City Girl and I cook for fun, entertainment and to satisfy one of the original seven sins. And in our world recipes are...guidelines. They are NOT cast-in-stone directions but maps, and you just feel perfectly free to find your own way.

I LOVE frozen seasoning blend. This is chopped onion, bell pepper and celery, sold in bags in the frozen vegetables section. I REALLY love frozen seasoning blend. One, things sit around here and get lost and then when I need them, I can't find them. Or two, things sit around here and get lost and when I find them they have...morphed. Into moldy, moving things. FSB can be counted on to be sitting there, in the freezer, fresh and tasty and ALREADY CUT UP. There's a lot to be said for that. Having made that statement...if the stuff is here and I have the time, I'll chop and dice. (Reference the cast-in-stone thing.) I've wasted too much of my life waiting until things were "just right"...now I realize that if you can't chop fresh onions, prepackaged make the trip just as much fun.

I have an issue with recipes that unnecessarily call for portions of prepackaged foods. DON'T ask for 12 ounces of tomatoes if it's a 14-ounce can...that's just dumb. UNLESS that two ounces is REALLY going to make that much difference but...it usually won't. So if there's an item listed in a recipe and it doesn't work for you? Experiment. How wrong can you go? (Having said that I'm gonna tell you right off the bat...you can't substitute wax paper for parchment paper when you're baking bread. You can go REALLY wrong.)
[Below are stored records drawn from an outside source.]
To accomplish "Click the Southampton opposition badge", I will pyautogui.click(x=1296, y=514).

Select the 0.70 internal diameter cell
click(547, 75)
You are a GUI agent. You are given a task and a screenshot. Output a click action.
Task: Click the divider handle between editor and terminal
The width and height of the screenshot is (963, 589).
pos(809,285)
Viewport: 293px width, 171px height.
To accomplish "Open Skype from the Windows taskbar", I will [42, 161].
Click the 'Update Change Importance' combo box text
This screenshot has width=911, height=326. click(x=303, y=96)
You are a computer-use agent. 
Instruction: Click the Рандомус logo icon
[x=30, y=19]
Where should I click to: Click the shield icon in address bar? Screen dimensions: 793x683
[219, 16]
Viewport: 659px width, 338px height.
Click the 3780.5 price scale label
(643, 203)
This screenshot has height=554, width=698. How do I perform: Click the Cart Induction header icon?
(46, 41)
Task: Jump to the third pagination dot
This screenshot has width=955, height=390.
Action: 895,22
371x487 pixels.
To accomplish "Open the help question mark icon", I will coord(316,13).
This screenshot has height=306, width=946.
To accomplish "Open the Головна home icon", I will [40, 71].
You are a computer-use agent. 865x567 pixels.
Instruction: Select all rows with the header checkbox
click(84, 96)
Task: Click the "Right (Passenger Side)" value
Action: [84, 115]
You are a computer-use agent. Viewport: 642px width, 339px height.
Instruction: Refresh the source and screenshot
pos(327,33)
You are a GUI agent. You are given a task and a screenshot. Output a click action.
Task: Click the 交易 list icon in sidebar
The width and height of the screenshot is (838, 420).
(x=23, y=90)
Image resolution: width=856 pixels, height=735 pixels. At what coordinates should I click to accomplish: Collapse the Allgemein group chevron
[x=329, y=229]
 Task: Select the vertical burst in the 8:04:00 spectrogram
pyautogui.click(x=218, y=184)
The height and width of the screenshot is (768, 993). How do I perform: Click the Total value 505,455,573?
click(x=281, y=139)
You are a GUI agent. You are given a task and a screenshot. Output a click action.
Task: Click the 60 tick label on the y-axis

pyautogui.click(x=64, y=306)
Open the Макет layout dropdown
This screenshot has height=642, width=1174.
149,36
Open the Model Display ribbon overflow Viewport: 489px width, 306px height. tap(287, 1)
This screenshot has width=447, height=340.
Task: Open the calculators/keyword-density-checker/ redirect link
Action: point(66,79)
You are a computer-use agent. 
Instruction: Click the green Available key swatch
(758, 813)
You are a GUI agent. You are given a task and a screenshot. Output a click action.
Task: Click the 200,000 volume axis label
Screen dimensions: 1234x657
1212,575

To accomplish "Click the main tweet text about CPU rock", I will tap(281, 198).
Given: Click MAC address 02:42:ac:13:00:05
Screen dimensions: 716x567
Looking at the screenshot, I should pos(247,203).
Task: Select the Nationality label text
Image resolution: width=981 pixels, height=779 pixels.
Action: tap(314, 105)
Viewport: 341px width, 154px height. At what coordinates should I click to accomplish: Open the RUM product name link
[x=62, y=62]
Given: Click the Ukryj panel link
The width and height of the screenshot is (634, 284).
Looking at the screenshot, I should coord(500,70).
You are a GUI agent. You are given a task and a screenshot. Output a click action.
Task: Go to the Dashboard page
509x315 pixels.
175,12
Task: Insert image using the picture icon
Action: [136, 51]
All seasonings are to taste. When we make cheese straws for home, we use one tablespoon of cayenne. When we make them for public consumption? One teaspoon does it. Use YOUR judgement, YOUR taste and YOUR family's expectations. There's a lot of wiggle room out there.

Also, there are NO food snobs here. My favorite cheese is Explorateur and I have to drive to Birmingham to buy it, but my favorite afternoon snack is a bean burrito with no red sauce from Taco Bell. Eighty-nine cents and throw in a large, unsweetened tea and you eat for two-and-a-quarter. Can't beat that!